Memoirs of a Geisha garnered various awards and nominations following its release, with nominations ranging from recognition of the cast's acting performances, particularly those of Zhang and Li, to its costume design, cinematography, and John Williams' score. The film received six nominations at the 78th Academy Awards and won three at the ceremony. Production designer John Myhre won the Art Directors Guild Award for Excellence in Production Design for a Period Film for his work on the film, while cinematographer Dion Beebe won three awards from the American Society of Cinematographers, Australian Cinematographers Society, and the Australian Film Institute. At the 59th British Academy Film Awards, Memoirs of a Geisha won two awards from six nominations. The location crew were recognised at the California on Location Awards, where they won two awards. Memoirs of a Geisha received three nominations at the 11th Critics' Choice Awards; Williams won Best Composer. 
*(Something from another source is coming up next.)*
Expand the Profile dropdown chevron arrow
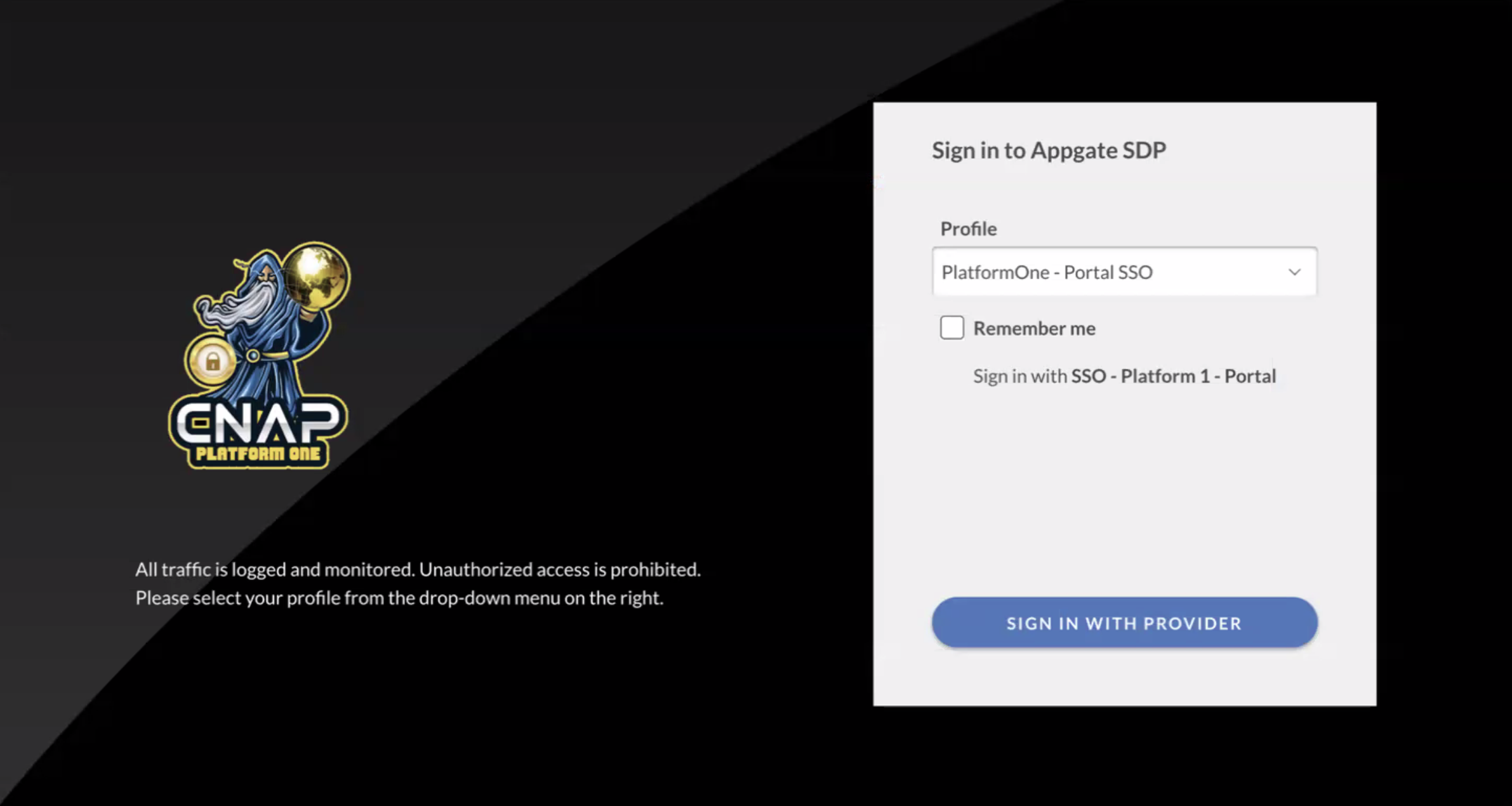 1294,272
The film earned five nominations from the Gold Derby Film Awards, with costume designer Colleen Atwood going on to win Best Costume Design. She also received the Costume Designers Guild Award for Excellence in Period Film. The sound and dialogue artists won one award out of three nominations from the Golden Reel Awards. At the 63rd Golden Globe Awards, Zhang earned a nomination for Best Actress in a Drama Motion Picture, while Williams won Best Original Score. Williams would go on to win two awards from a total of six nominations for his score at the GoldSpirit Awards, as well as the Grammy Award for Best Score Soundtrack for Visual Media and two IFMCA Awards. Producers Lucy Fisher and Douglas Wick were honored at the 2005 Hollywood Film Festival, along with Atwood, who was named Costume Designer of the Year. 
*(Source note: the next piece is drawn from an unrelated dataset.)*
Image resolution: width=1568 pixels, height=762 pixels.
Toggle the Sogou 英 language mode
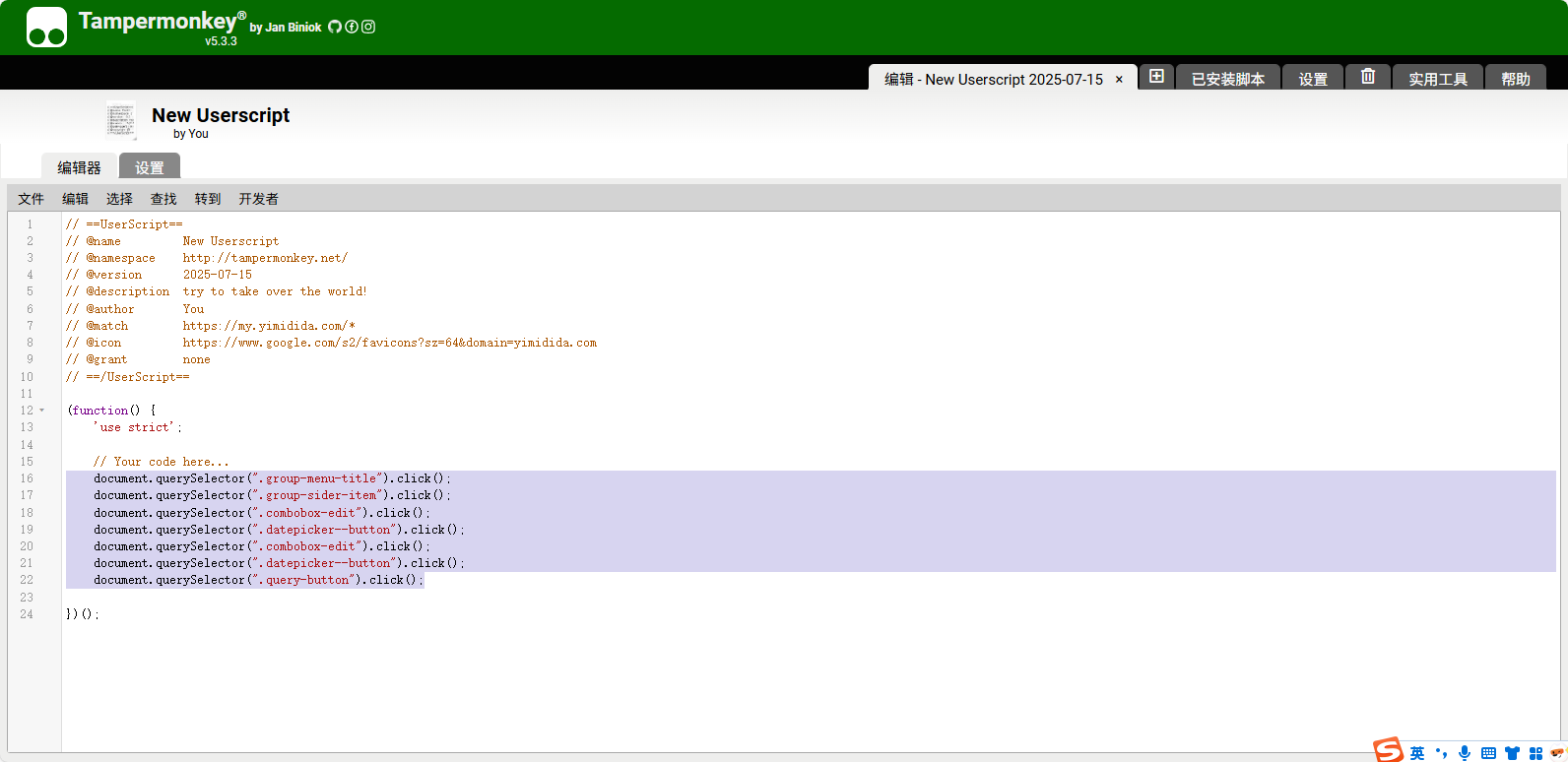click(1417, 753)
Film editor Pietro Scalia was awarded the Special Silver Ribbon from the Nastro d'Argento. Memoirs of a Geisha was named as one of the Top Ten Films at the 2005 National Board of Review Awards. Gong also won the National Board of Review Award for Best Supporting Actress accolade. The film received a total of nine nominations at the 10th Satellite Awards, including Best Film. Swicord went on to win Best Adapted Screenplay. Zhang's performance earned her nominations for the NAACP Image Award for Outstanding Actress in a Motion Picture, New York Film Critics Circle Award for Best Actress, and the Screen Actors Guild Award for Outstanding Performance by a Female Actor in a Leading Role. She was also nominated for Sexiest Performance at the 2006 MTV Movie Awards. At the 27th Young Artist Awards, Suzuka Ohgo won Best Supporting Young Actress.

Accolades

Notes
 for "Best Production Company or Location Team of the Year": Mike Fantasia, Madeline Bell, Peter Costelli, Linda Emmons-Cunningham, Saisie M. Jang, Dan Kemp, Donny Martino Jr., Lori A. Balton, Kenneth Hunter, Peter Moody, Matthew Riutta

 for "Best Dialogue and ADR in a Feature Film": Wylie Stateman (supervising sound editor); Renée Tondelli (supervising adr/dialogue editor); Linda Folk (adr editor); Laura Harris Atkinson, Julie Feiner, Michael Hertlein, Michelle Pazer (dialogue editors)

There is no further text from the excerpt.